Aline Borel foi atraída para a Praia do Dentinho, em Praia Seca, no dia 20 de abril de 2022, onde foi executada a tiros por homens que a conheceram pela internet. A denúncia do Ministério Público indica que, além dos condenados, dois outros indivíduos, João Vítor Fernandes dos Santos e Ricardo Santos Oliveira, também desempenharam papéis na movimentação criminosa que resultou na morte da artista. Ricardo, que lidera uma facção de tráfico na área, teria planejado o crime por suspeitar que Aline repassava informações sobre suas atividades ilícitas à milícia rival. As investigações apontaram que a execução foi um grave engano.
O julgamento teve início na quinta-feira (23) e se estendeu até a madrugada da sexta-feira (24), no âmbito da Vara Criminal de Araruama. O juiz Eric Baracho Dore Fernandes, que presidiu a audiência, destacou na sentença a popularidade de Aline Borel, que conquistou uma vasta legião de fãs nas redes sociais.
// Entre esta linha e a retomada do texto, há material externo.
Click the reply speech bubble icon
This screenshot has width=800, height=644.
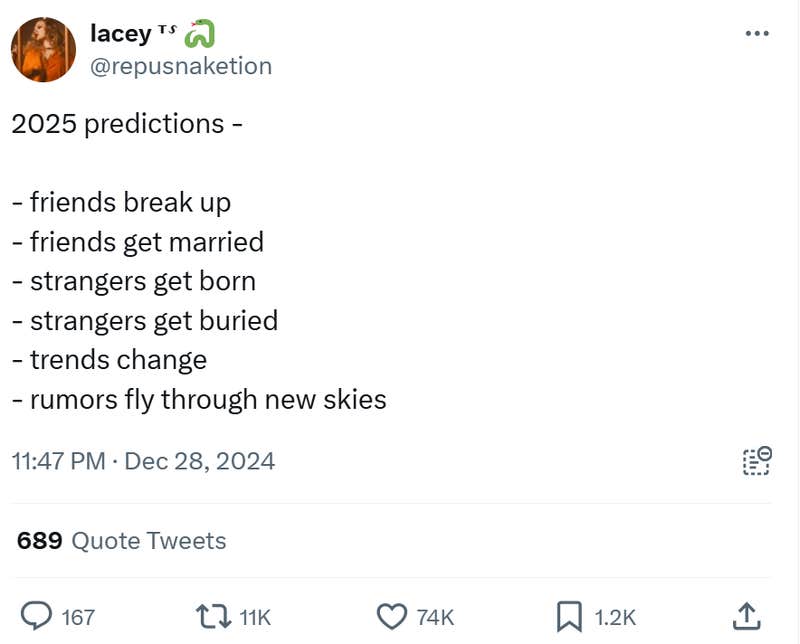pos(38,617)
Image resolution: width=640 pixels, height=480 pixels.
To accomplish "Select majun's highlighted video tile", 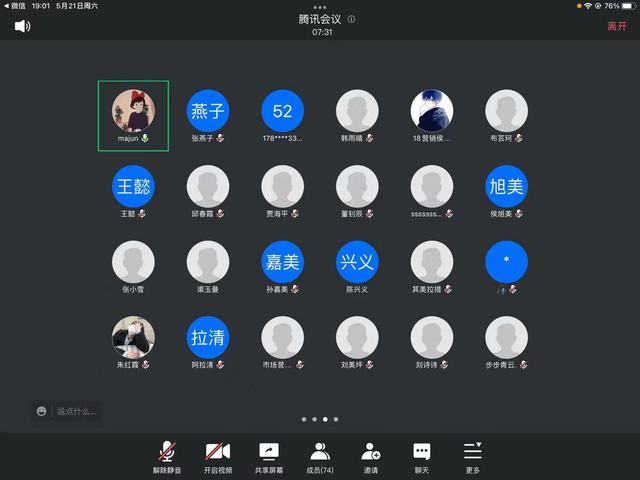I will click(x=133, y=115).
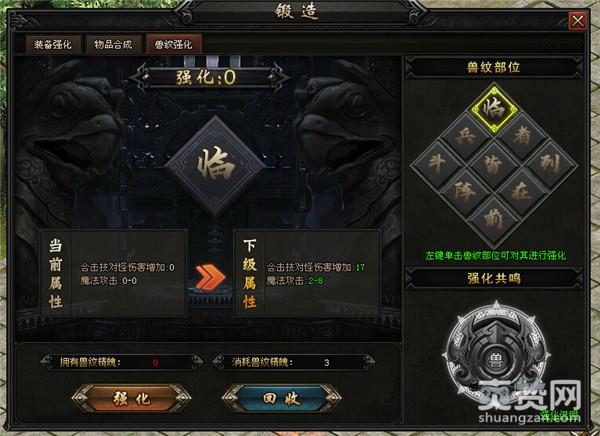
Task: Click the 拥有兽纹精魄 amount field
Action: (x=122, y=362)
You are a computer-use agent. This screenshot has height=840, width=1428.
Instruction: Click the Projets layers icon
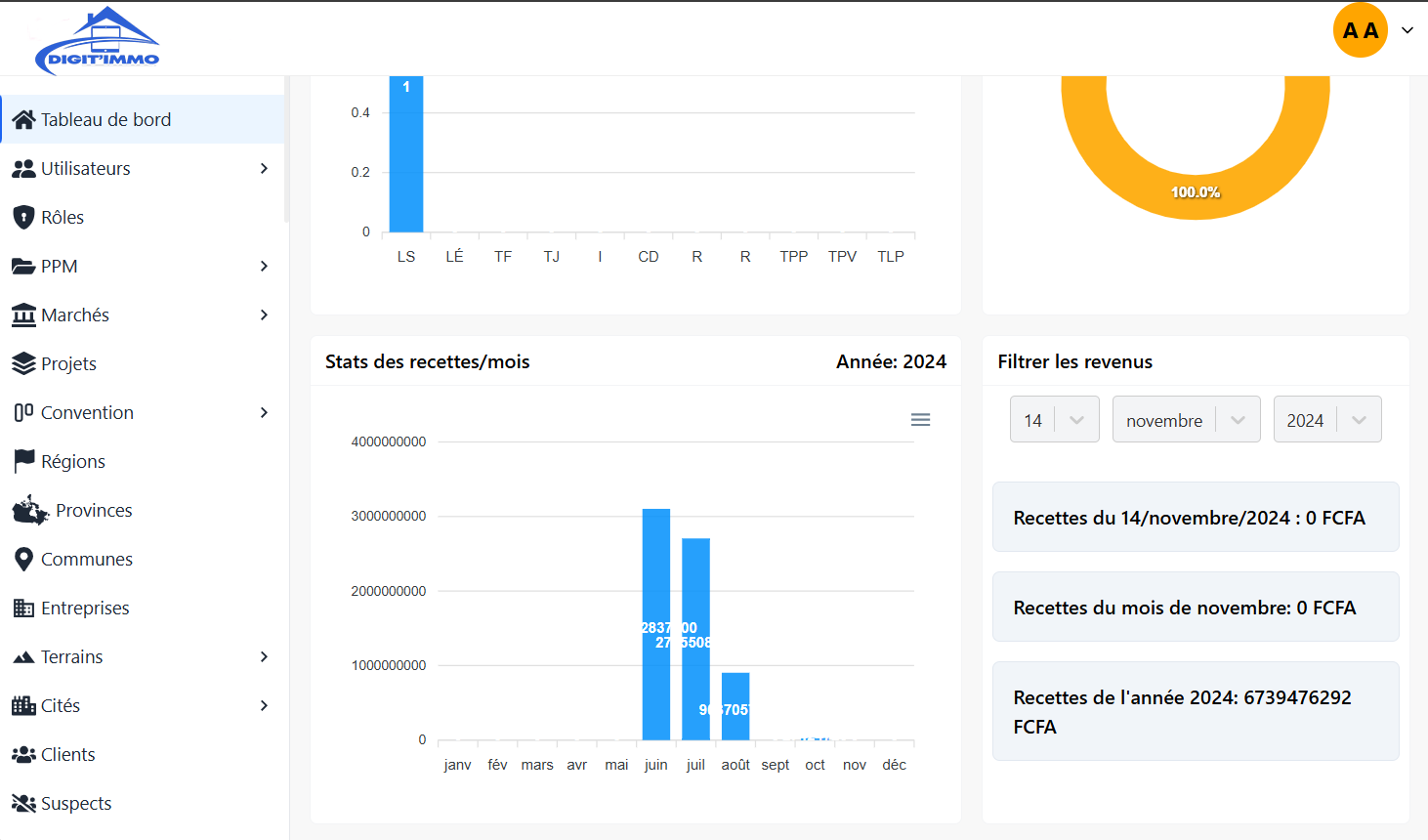coord(23,363)
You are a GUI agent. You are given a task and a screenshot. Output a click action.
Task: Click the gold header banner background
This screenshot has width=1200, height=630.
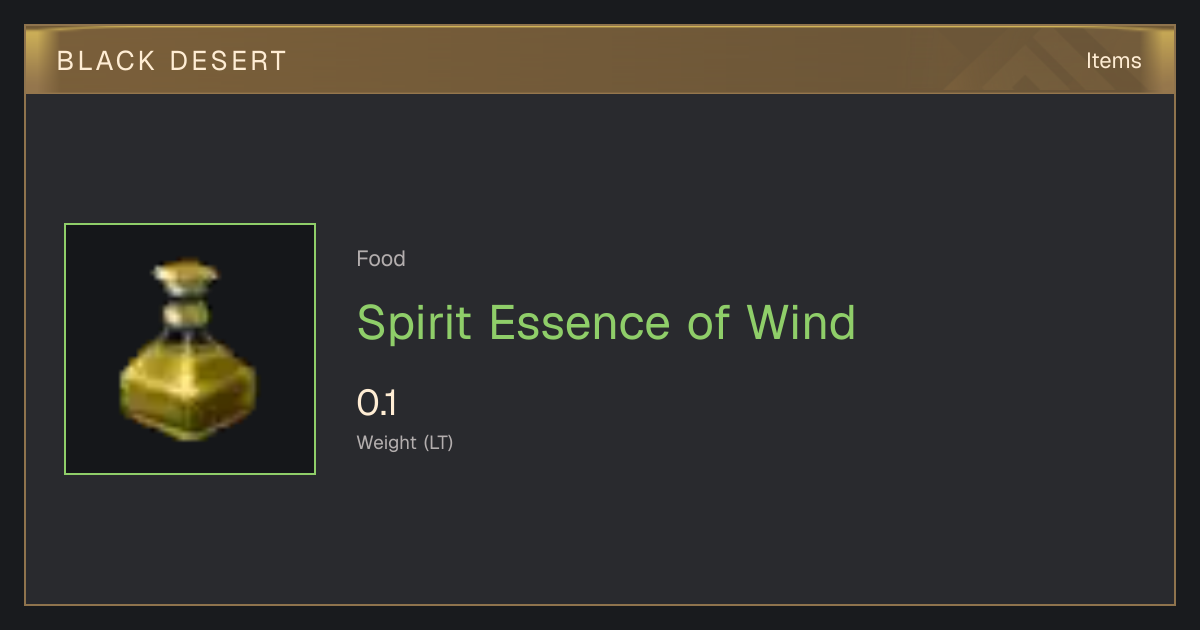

A artista era conhecida por seu jeito espontâneo e carismático, características que se refletiam em suas performances musicais, fazendo com que seu assassinato gerasse grande comoção pública.
Aline ganhou notoriedade através de vídeos que postava, onde interpretava versões bem-humoradas de canções populares, incluindo sucessos da dupla Sandy & Junior, além de composições originais, como a viral “É cansativa a vida do crente”. Seu assassinato não só marcou a perda de uma talentosa artista, mas também deixou um impacto profundo na comunidade que a acompanhava e admirava. A cobertura do caso na mídia foi ampla, refletindo a tristeza e indignação coletiva diante da morte precoce de uma jovem que prometia brilhar ainda mais no cenário musical. A luta pela justiça nesse caso ressoa como um clamor da sociedade contra a violência e a impunidade, numa busca incessante por um futuro mais seguro.